What is asked: Reproduce verbatim the section of the Compact Flash forum thread from "Re: Compact Flash use. - Tech" up to and including "IDE hard disk.".

Passage shown:
_ _ _ _
There are 20 messages in this thread.

You are currently looking at messages 0 to 10.

Compact Flash use. - Wlad - 2003-12-19 13:04:00

Dear all,

Can anyone point me to details on using CF cards? I haven't found much 
so far...

I'd like to use some kind of large (32MB or more) nv memory in my 
embedded system. Is CF a good choice? If not then what is?

Wlad




Re: Compact Flash use. - Alex Pavloff - 2003-12-19 19:19:00

On Fri, 19 Dec 2003 19:04:17 +0100, Wlad <w...@wp.pl> wrote:

>Dear all,
>
>Can anyone point me to details on using CF cards? I haven't found much 
>so far...
>
>I'd like to use some kind of large (32MB or more) nv memory in my 
>embedded system. Is CF a good choice? If not then what is?

It may or may not be.  What does your system want to do? 

The main limitation for CF is that it is flash -- you can't write
flash over and over again without it failing eventually.

As for using them, there are multiple ways to access CF.  Hit
CompactFlash.org and you can download the specs.
-- 
Alex Pavloff - remove BLAH to email
Software Engineer, ESA Technology

Re: Compact Flash use. - Tech Support for IDE-CF - 2003-12-19 20:30:00

Wlad <w...@wp.pl> wrote in message news:<3...@wp.pl>...
> Dear all,
> 
> Can anyone point me to details on using CF cards? I haven't found much 
> so far...

In true ATA mode, same as using an IDE hard disk.
In memory mode, same as using paged memory.

> 
> I'd like to use some kind of large (32MB or more) nv memory in my 
> embedded system. Is CF a good choice? If not then what is?

If your system can handle IDE drives, then CF is the best choice.

> 
> Wlad

IDE Compact Flash Drive at http://ide-cf.info-for.us

Re: Compact Flash use. - Jim Stewart - 2003-12-20 00:48:00

Tech Support for IDE-CF wrote:

> IDE Compact Flash Drive at http://ide-cf.info-for.us

What a weird website.


Re: Compact Flash use. - jetmarc - 2003-12-20 06:41:00

> I'd like to use some kind of large (32MB or more) nv memory in my 
> embedded system. Is CF a good choice? If not then what is?

Depends.  If you expect to

 - want more memory, or
 - produce small quantities, or
 - have your product still produced in a few years

then CF certainly is a wise choice.
_ _ _ _
Data section:
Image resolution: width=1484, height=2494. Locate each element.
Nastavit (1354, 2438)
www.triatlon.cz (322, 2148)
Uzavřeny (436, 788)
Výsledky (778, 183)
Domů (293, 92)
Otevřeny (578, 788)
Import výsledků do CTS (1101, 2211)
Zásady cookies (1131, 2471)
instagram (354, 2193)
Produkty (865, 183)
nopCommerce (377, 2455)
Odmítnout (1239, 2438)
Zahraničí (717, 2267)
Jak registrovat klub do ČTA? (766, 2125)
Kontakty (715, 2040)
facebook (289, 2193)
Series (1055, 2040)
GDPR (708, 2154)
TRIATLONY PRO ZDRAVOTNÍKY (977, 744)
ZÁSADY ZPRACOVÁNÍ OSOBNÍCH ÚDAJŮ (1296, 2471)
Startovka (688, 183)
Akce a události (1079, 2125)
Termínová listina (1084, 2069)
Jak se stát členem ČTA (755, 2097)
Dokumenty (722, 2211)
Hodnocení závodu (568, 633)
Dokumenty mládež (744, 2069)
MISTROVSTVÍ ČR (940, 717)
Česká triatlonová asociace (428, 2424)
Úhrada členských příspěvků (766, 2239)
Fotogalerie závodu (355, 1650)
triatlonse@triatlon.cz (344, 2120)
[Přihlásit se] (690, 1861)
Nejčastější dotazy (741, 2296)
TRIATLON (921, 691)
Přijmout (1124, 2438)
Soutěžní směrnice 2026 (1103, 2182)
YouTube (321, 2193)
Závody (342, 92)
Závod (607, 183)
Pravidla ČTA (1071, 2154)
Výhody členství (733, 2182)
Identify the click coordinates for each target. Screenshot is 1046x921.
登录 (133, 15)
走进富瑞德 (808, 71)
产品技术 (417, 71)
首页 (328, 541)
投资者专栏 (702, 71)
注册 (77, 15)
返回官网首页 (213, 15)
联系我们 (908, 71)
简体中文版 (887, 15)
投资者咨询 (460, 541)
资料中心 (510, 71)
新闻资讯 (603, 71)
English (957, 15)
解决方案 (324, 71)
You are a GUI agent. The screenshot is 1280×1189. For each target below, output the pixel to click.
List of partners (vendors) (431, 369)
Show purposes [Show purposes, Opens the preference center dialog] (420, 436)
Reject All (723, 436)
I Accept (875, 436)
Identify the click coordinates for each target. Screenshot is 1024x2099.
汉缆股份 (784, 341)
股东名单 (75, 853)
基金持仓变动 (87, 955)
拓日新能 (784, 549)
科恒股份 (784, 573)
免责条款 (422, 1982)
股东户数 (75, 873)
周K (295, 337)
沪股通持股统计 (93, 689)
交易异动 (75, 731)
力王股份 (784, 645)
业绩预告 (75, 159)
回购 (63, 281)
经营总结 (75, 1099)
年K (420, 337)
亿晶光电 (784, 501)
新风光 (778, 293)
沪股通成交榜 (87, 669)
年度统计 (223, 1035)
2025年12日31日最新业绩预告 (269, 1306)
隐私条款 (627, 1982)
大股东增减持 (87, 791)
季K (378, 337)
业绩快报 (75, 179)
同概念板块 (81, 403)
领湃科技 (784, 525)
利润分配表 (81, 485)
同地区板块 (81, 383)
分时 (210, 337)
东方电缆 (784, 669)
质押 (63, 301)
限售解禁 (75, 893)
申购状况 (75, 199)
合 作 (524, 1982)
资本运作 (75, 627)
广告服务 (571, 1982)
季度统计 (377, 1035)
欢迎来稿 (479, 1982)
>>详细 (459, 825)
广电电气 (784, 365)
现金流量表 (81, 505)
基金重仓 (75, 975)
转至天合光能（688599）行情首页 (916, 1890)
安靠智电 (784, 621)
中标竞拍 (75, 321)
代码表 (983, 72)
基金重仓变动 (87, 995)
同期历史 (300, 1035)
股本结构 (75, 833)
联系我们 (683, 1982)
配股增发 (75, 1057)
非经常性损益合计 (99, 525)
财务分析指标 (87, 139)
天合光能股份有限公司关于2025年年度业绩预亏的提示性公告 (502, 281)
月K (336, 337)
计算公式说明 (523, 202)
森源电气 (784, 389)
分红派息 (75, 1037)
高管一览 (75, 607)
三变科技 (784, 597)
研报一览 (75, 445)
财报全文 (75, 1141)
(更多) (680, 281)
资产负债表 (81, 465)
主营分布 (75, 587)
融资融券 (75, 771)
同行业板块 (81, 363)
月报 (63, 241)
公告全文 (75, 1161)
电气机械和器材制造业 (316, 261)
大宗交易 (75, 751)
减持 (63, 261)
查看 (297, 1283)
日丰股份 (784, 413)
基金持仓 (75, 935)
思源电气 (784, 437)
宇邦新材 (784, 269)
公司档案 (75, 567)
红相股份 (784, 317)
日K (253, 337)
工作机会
_ _ _ _
Answer to this task:
Re: Compact Flash use. - Tech Support for IDE-CF - 2003-12-19 20:30:00

Wlad <w...@wp.pl> wrote in message news:<3...@wp.pl>...
> Dear all,
> 
> Can anyone point me to details on using CF cards? I haven't found much 
> so far...

In true ATA mode, same as using an IDE hard disk.